Bienen served as dean of the Woodrow Wilson School of Foreign Policy at Princeton University. During his early academic career, he was a respected analyst of ethnic conflict and the influence of the military and of violence on development in the third world and especially Africa. He was director of Princeton's Center of International Studies during 1985–92. Bienen also served on the Board of Directors of Bear Stearns beginning in 2004 until that firm's collapse during the 2008 financial crisis.

Bienen was a consultant to the US Department of State from 1972 to 1988, to the National Security Council from 1978 to 1979, to the CIA from 1982 to 1988, and to the World Bank from 1981 to 1989.

In 1995, Bienen succeeded Arnold R. Weber as president of Northwestern. During President Bienen's tenure, Northwestern underwent many changes.

Early on in his presidency, a strong undergraduate movement emerged calling on the university to add Asian American studies. The movement took a number of actions including a hunger strike, after facing resistance from the Northwestern Administration. Northwestern ultimately created the department after a few years of campus activity. In addition, Northwestern's athletic program had many successes during Bienen's term. Northwestern's football program, which historically had not been as strong as other Big Ten teams, improved. The team appeared in five bowl games during Bienen's tenure, including a 1996 trip to the Rose Bowl, its first in nearly fifty years.

Under his leadership, Northwestern embarked on a large fundraising campaign resulting in the construction of major new buildings on both the Evanston and Chicago campuses. Additions to the Evanston campus included the Center for Nanofabrication and Molecular Self-Assembly; the Ford Motor Company Engineering Design Center; and the McCormick Tribune Center, home to the Medill School of Journalism; and the Arthur and Gladys Pancoe-Evanston Northwestern Healthcare Life Sciences Pavilion. During Bienen's term The International Center for Advanced Internet Research (ICAIR) was also created at Northwestern in conjunction with IBM and other corporate partners and, on its Chicago campus, Northwestern opened the Robert H. Lurie Medical Research Center. President Bienen's time at Northwestern was also marked by sometimes difficult relations with Evanston, with one lawsuit against the city of Evanston reaching the US Supreme Court. Northwestern's relations with Evanston's mayor Lorraine H. Morton were more positive than with other city councilmen.

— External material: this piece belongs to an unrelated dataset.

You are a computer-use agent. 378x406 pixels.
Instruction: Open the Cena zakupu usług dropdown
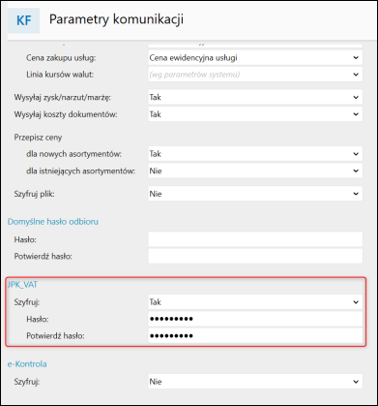pyautogui.click(x=255, y=58)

== Retirement From and Return To Northwestern University ==

=== Retirement ===
Bienen retired from his position as Northwestern University president on August 31, 2009, a decision announced by Patrick G. Ryan, chair of the university's board of trustees.
In May 2008, the Northwestern University School of Music was renamed the Henry and Leigh Bienen School of Music to honor President Bienen and his wife, Leigh Buchanan Bienen.

In December 2008, Morton O. Schapiro was named President Bienen's successor.

=== Interim President ===
On September 9, 2025, Bienen was named Northwestern's interim president, effective from September 16, 2025, after the resignation of then-president Michael Schill.

==Poetry Foundation ==
Bienen served as the president of The Poetry Foundation from December 2015 until his resignation on June 10, 2020, in the wake of a widely panned response to criticisms of the Foundation.